| 目標 |
以下の項目から「icon」という語を含む行をすべて見つけ、一字も変えずに書き写すこと。

| データ行 |
......

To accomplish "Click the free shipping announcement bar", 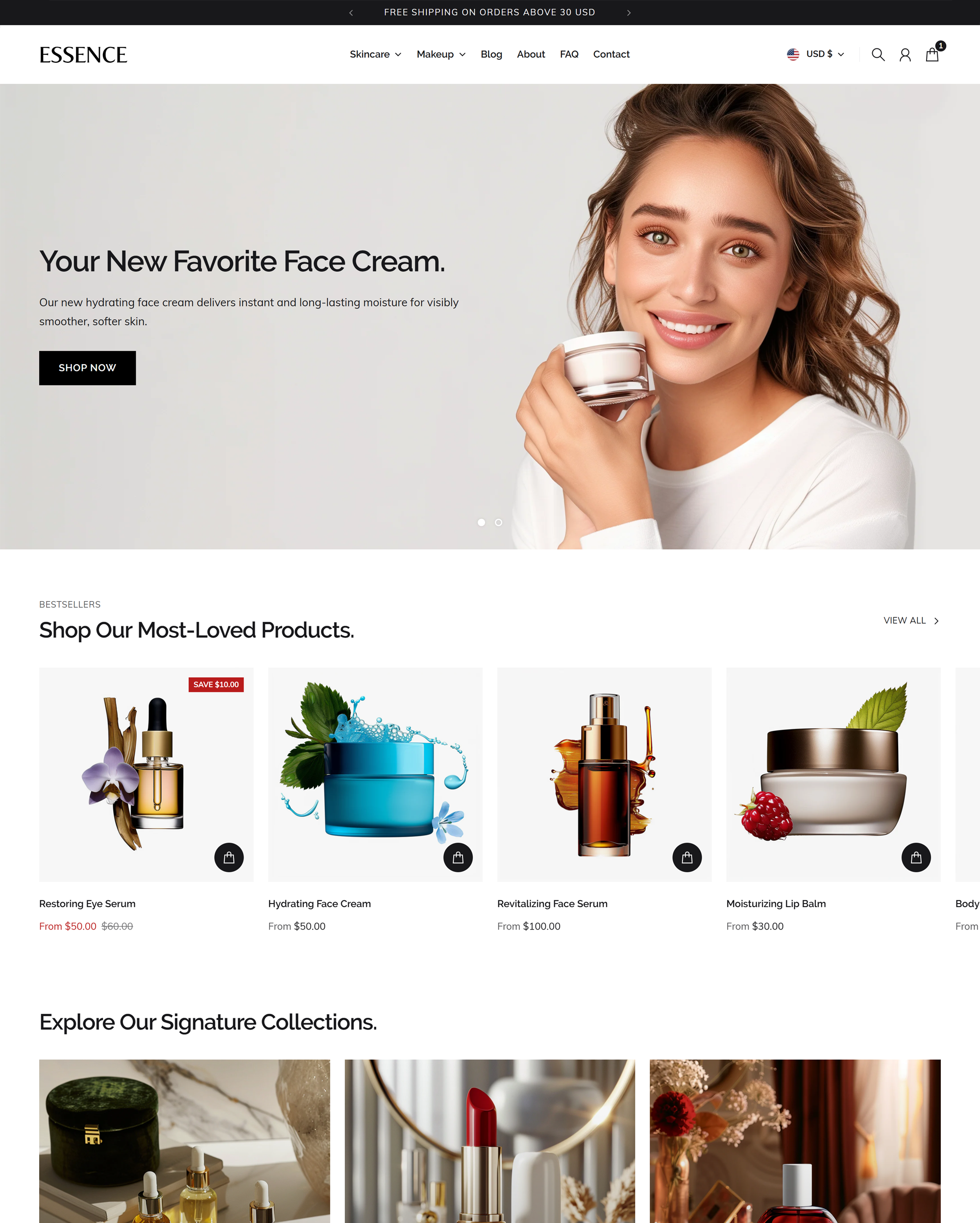I will (x=490, y=12).
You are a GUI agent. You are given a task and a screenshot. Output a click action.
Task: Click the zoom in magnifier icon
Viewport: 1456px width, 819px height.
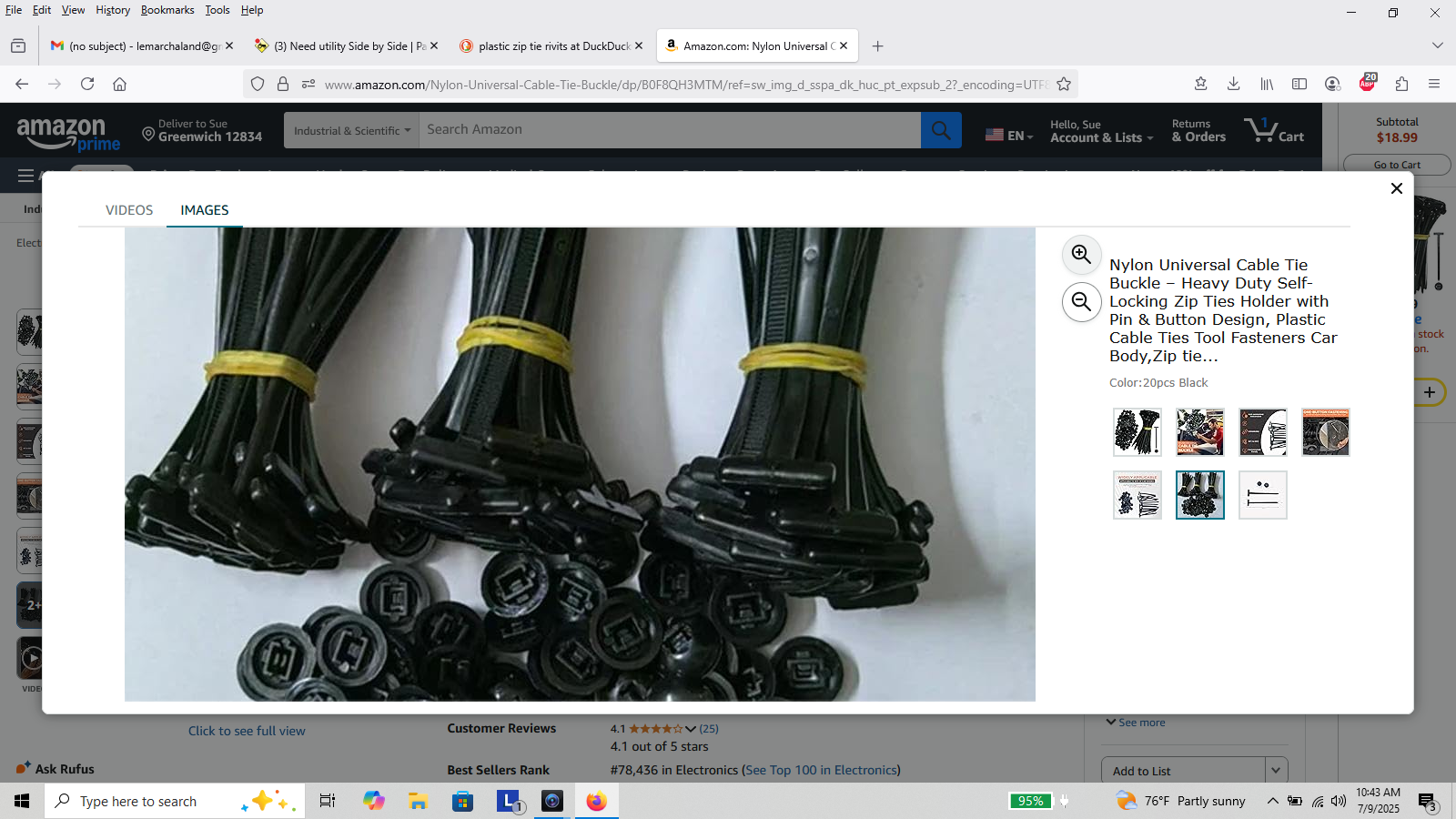pos(1081,255)
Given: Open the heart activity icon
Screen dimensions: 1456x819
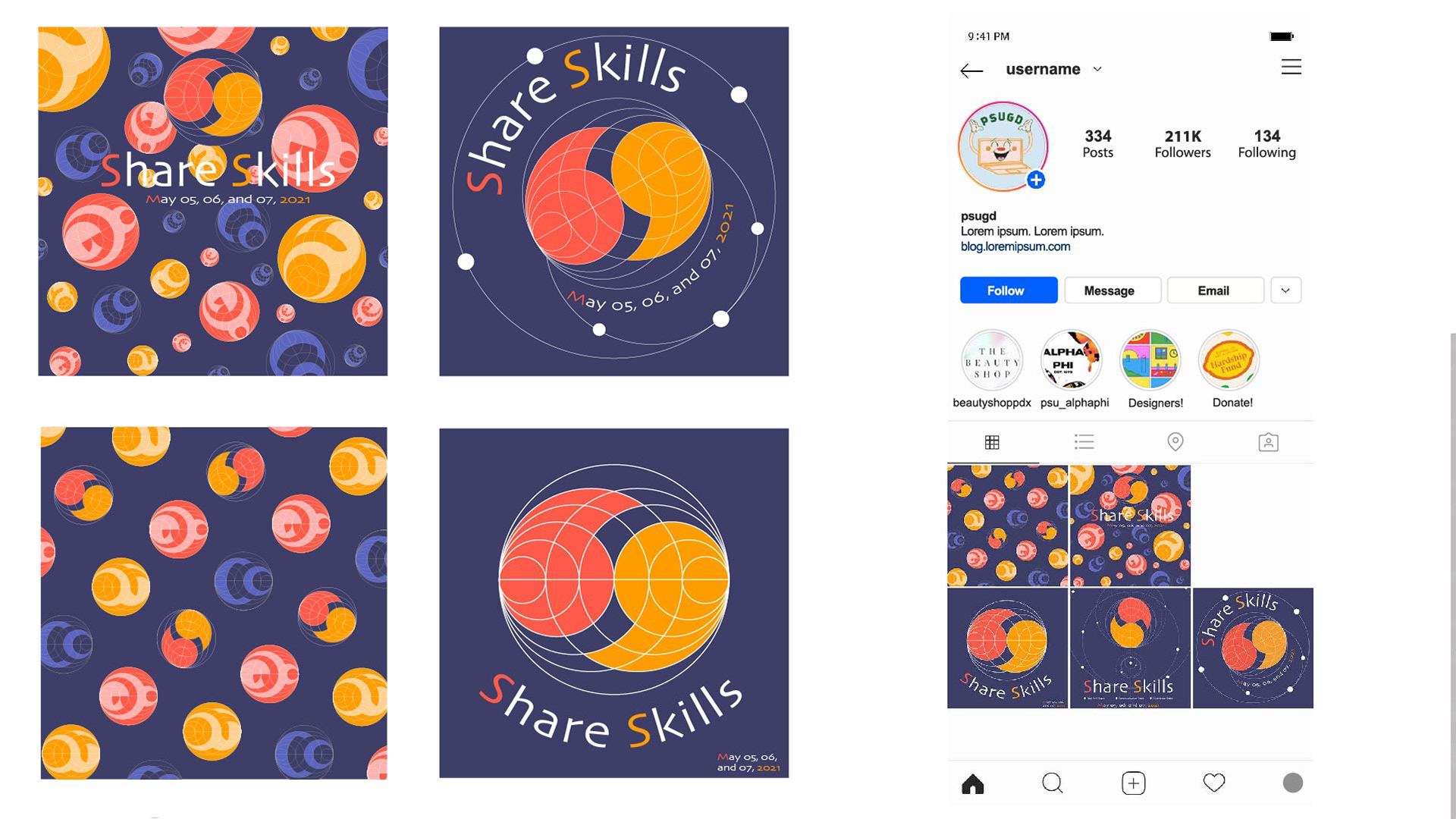Looking at the screenshot, I should [1214, 783].
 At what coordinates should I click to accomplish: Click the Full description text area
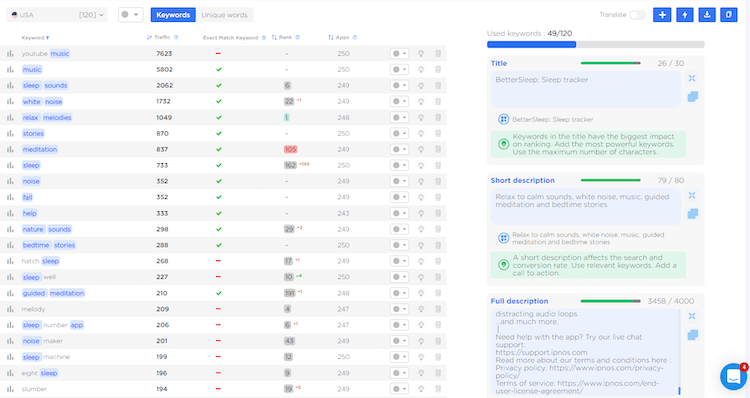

......

| 最終結果 |
Task: Click the zoom in magnifier icon
Given: Open the heart activity icon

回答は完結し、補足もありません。